The Dow Jones industrial average dropped 43.90 points to close at 13,197.73, a loss of 0.3 percent. Bank of America fell 3.3 percent, the biggest drop in the Dow, after an analyst downgraded the stock.
Major indexes opened higher, then pulled back after 10 a.m., when the Conference Board said its index of consumer confidence slipped in March. Higher gas prices offset the surging stock market. Around the same time, the Federal Reserve Bank of Richmond, Virginia reported that a measure of regional manufacturing plunged this month.
Other indexes edged lower. The Standard & Poor's 500 index dropped 3.99 points to 1,412.52. The Nasdaq composite fell 2.22 points to 3,120.35.
More than four stocks fell for every three that rose on the New York Stock Exchange. Trading volume was well below average at 3.4 billion.
The S&P 500 index and the Nasdaq are up more than 1 percent for the week. The S&P 500 has already gained 12.3 percent to start the year. That three-month surge easily beats the 8 percent return most fund managers hope to make in a whole year. The Nasdaq is up even more for the year, 19.8 percent.
Brian Gendreau, market strategist at Cetera Financial, said the stock market still has room to go higher even after such a strong start. Companies in the S&P 500 index are trading for around 13 times their expected earnings over the next year, below the average of 14.6 times over the past decade. And there's plenty of cash still tucked away in the Treasury market.
"Compared to bonds, stocks remain very attractive," Gendreau said. "That doesn't tell you if we'll get a move in a week or a month from now, but it does tell you that there's a lot of pent-up demand."
Earnings from Lennar Corp. pulled housing stocks up. The country's third-largest builder reported quarterly profits that beat analysts' estimates by delivering more houses and pulling in more orders. Lennar rose 4.7 percent, the best gain in the S&P 500 index. PulteGroup rose 3.6 percent, D.R. Horton 2.8 percent.
The economic reports on consumer confidence and regional manufacturing helped push up prices in the U.S. government debt market, where traders park funds when the economy looks sluggish. The 10-year Treasury note rose 53 cents for every $100 invested.

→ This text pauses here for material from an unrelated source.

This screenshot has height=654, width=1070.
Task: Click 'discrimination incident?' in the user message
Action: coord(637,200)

The yield fell to 2.18 percent from 2.26 percent late Monday.
Demand for Treasurys has pulled yields down from highs reached last week. The yield on the 10-year note touched 2.4 percent last Tuesday, the highest yield since October.

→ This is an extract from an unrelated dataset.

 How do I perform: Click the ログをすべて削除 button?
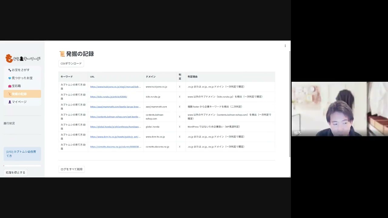pos(72,169)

Natural gas prices fell again Tuesday on rising supplies and warmer winter weather. Natural gas futures fell 1.8 cents to $2.21 per 1,000 cubic feet. That's near a 10-year low and half of what natural gas fetched back in July.
Any money that consumers are saving on natural gas could wind up in the gasoline tank. The national average for regular gasoline in the U.S. is $3.90 per gallon. It's risen 62 cents since Jan. 1.

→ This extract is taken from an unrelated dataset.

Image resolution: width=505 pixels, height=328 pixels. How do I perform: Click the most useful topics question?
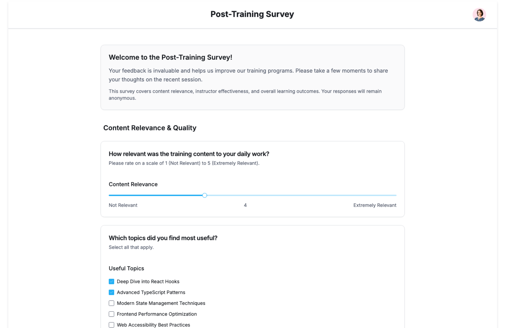pyautogui.click(x=163, y=238)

Among stocks making big moves:
_ Walgreen Co. rose 1.2 percent. The drugstore chain posted a drop in quarterly earnings but the results still topped analysts' expectations.
_ Apollo Group Inc. fell 8.5 percent, the biggest drop in the S&P 500. The for-profit education company reported a profit in the most recent quarter but issued a dim forecast. Apollo expects fewer students to enroll in the coming quarter.
_ Ista Pharmaceuticals Inc. leapt 7.8 percent on news that Bausch & Lomb plans to buy the drug maker for roughly $500 million in cash. Ista gets most of its revenue from Bromday, an eye drop for patients recovering from cataract surgery. Bausch & Lomb plans to pay $9.10 per share for Ista, a 72-cent premium over Monday's closing price. Bausch & Lomb is privately held.